Atiku’s decampment from one party to another usually starts with his associates dropping not-so-subtle hints in the media to test the waters for weeks or even months of not getting a fair deal; then the masquerader will become critical of his party, before finally making his move. It is now a familiar trademark of Atiku’s career of switching parties. And some of us are not fooled by his latest claim of being “sidelined”.

A friend joked recently, that should Atiku defect to the PDP and fails to get the ticket, he is sure that if the IPOB assures him of the ticket, Atiku would jump at it. We both laughed. That just underscores how some see his ravenous pursuit of his presidential ambition.

To be honest, he is not the only politician moving from one party to another, it is the character of our politicians of today who lack principle and always want to win at all costs. But his status as a former vice-president places him above others. More than anything else, this particular character trait has created fears about his personal stability and suitability to be president. I will be hard-pressed to support a candidate like him. Politics has become too casual and switching of parties too routine a ritual for Atiku as an aspirant for the high office of president to be taken seriously by any serious-minded person. The four-yearly cycle of his run for president is now greeted with a mixture of derision, loud jeers and at best, with hoarse applause.
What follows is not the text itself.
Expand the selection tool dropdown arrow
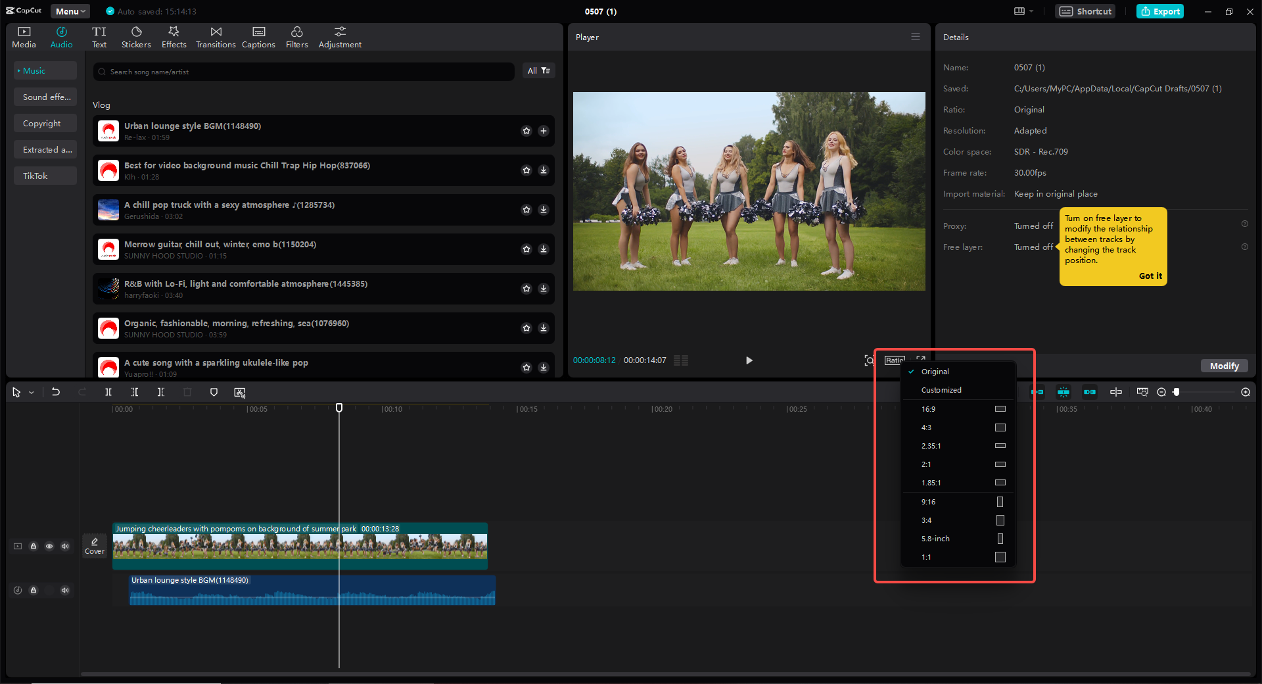1262x684 pixels. point(30,392)
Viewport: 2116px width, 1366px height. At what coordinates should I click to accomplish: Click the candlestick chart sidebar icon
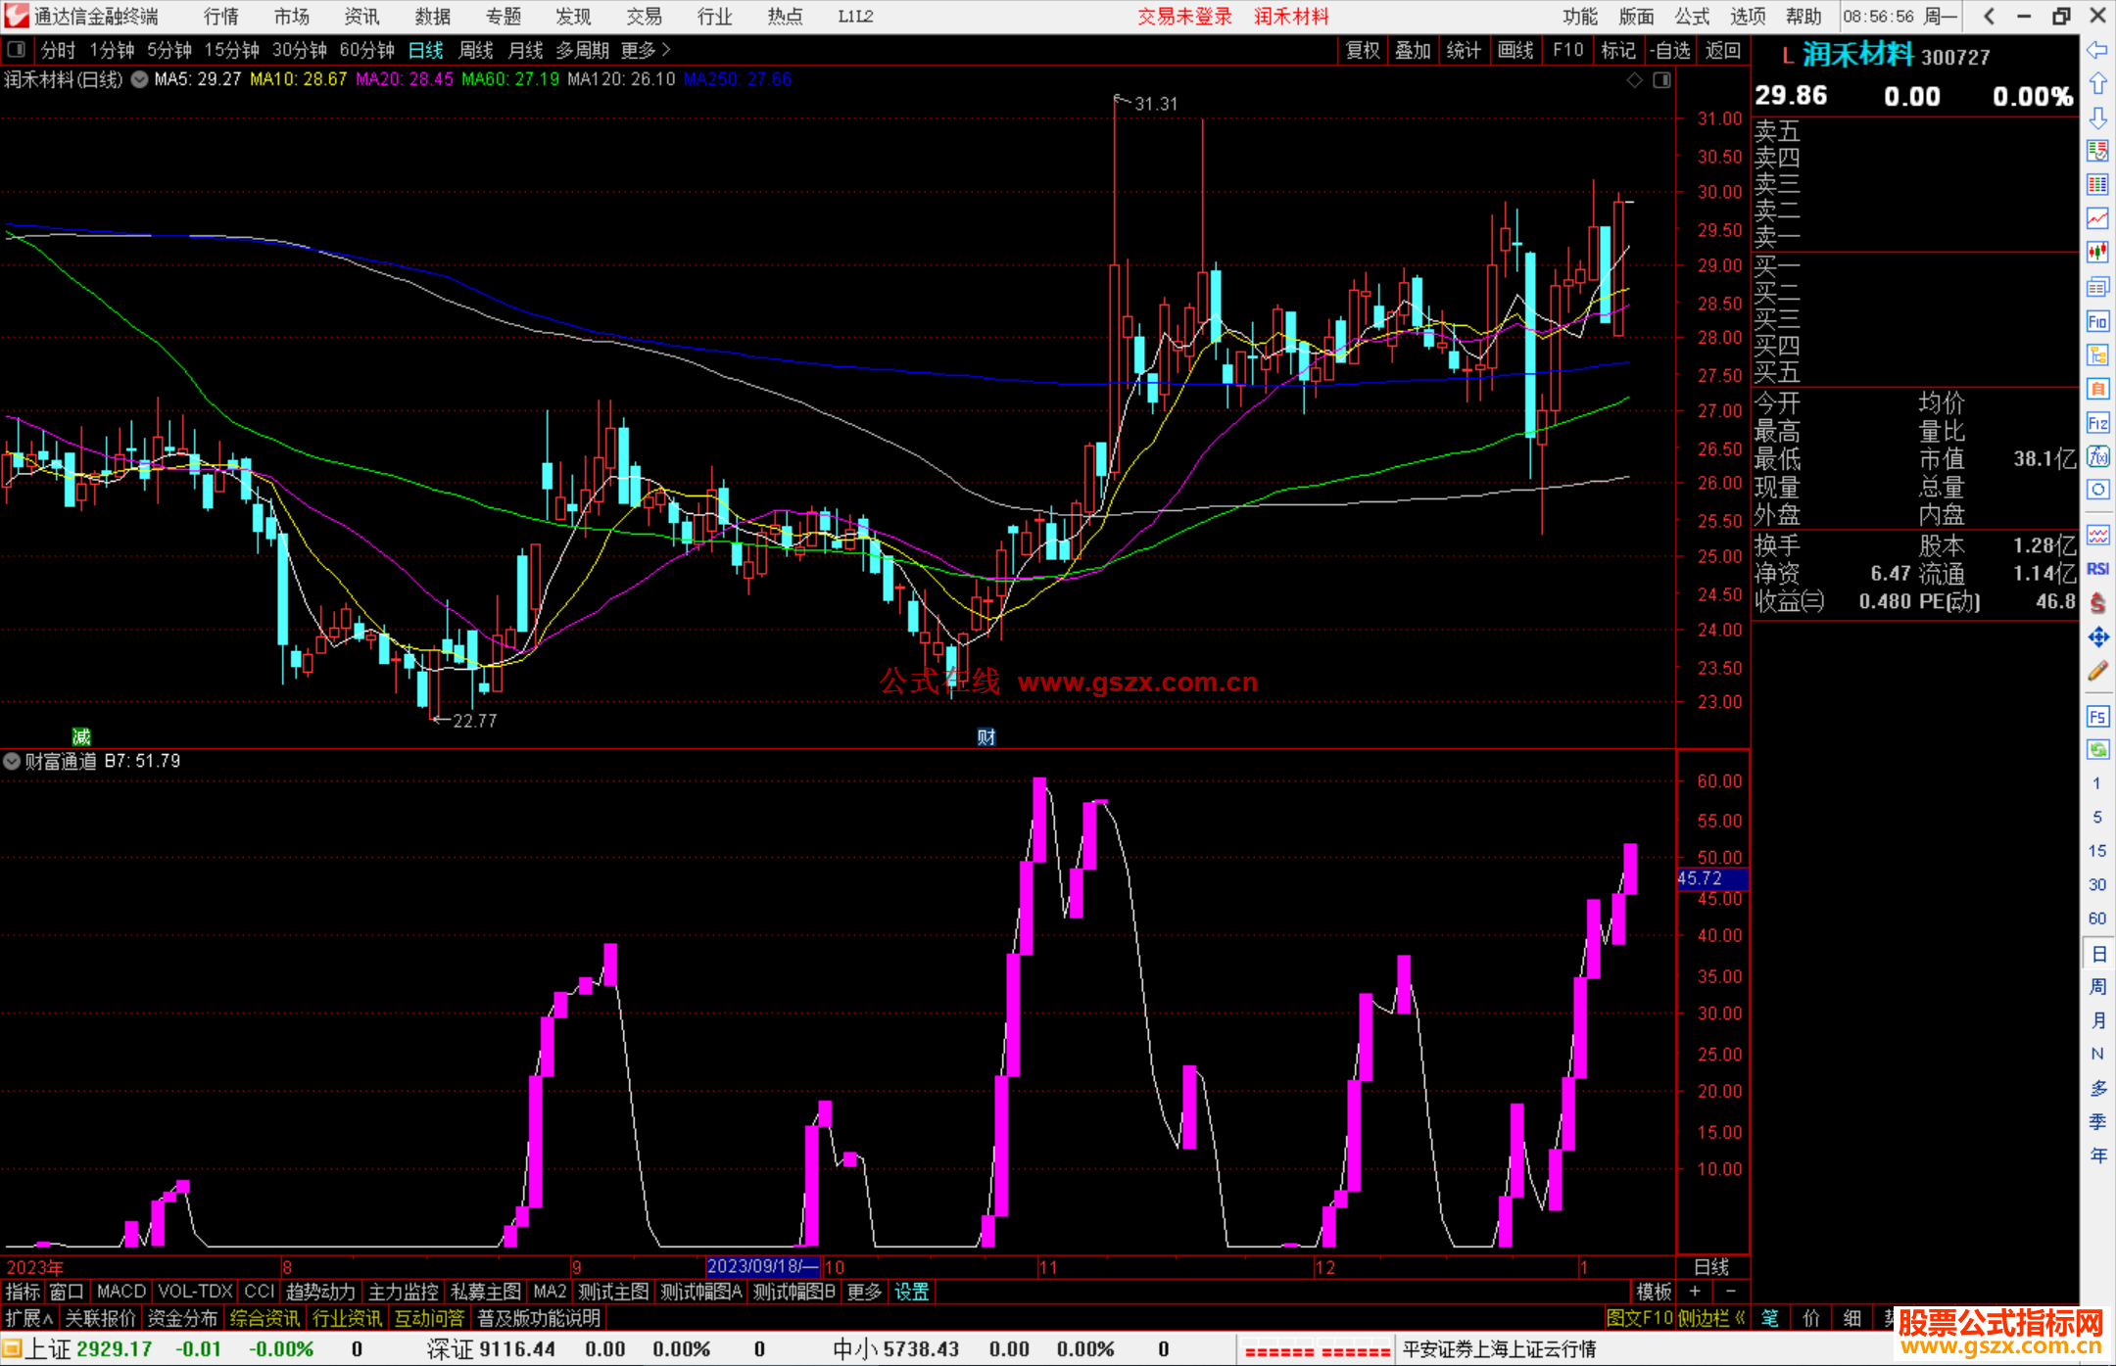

My grouse about Atiku doesn’t end there. In 2010 at the height of the controversy whether former President Goodluck Jonathan should contest the 2011 presidential election given that Umaru Musa Yar’Adua died in office in his first term, Atiku was one of those who threatened violence, insisting that zoning must be adhered to: “Let me again send another message to the leadership of this nation, particularly the political leadership that those who make peaceful changes impossible make violent changes inevitable,” Atiku threatened at the National Stakeholders Conference organised by the Adamu Ciroma-led Northern Political Leaders Forum in Abuja.

I had the opportunity to seek clarifications from him in 2014 when he met with editors to intimate them of his intention to contest the 2015 presidential election. At that forum in Eko Hotel, I pointedly asked him what he meant by that threat and if he thought it was in good faith as a former vice-president to utter such a threat. Atiku mumbled and rambled on about his answer. At the end of his response, he said nothing meaningful or convincing to lay my worries to rest.

Of course there is another issue that has worried me. Atiku has never really spoken out on the near demise of public schools – from primary to university levels nor have I heard him say anything on how to revamp our public health system. Yet he was in office for eight years as the vice-president. All I can remember about him in this respect is that he established his own university where only the children of the establishment can afford the fees charged.
Is this the man to now redeem Nigeria? I certainly don’t think so.

We want a disruptive candidate that will disrupt the establishment; a charismatic guy with big dreams, fresh ideas and new thinking to rebuild our country, inspire us and renew our hopes; a selfless leader with boundless energy for national service. We are tired of these recycled aspirants whose loyalty is to the establishment and not the people. Without mincing words, Atiku is part of the problems of Nigeria. Many of us are taking a dim view of his seductive antics to promote his ambition and are looking past him for solutions. He is not the president we want.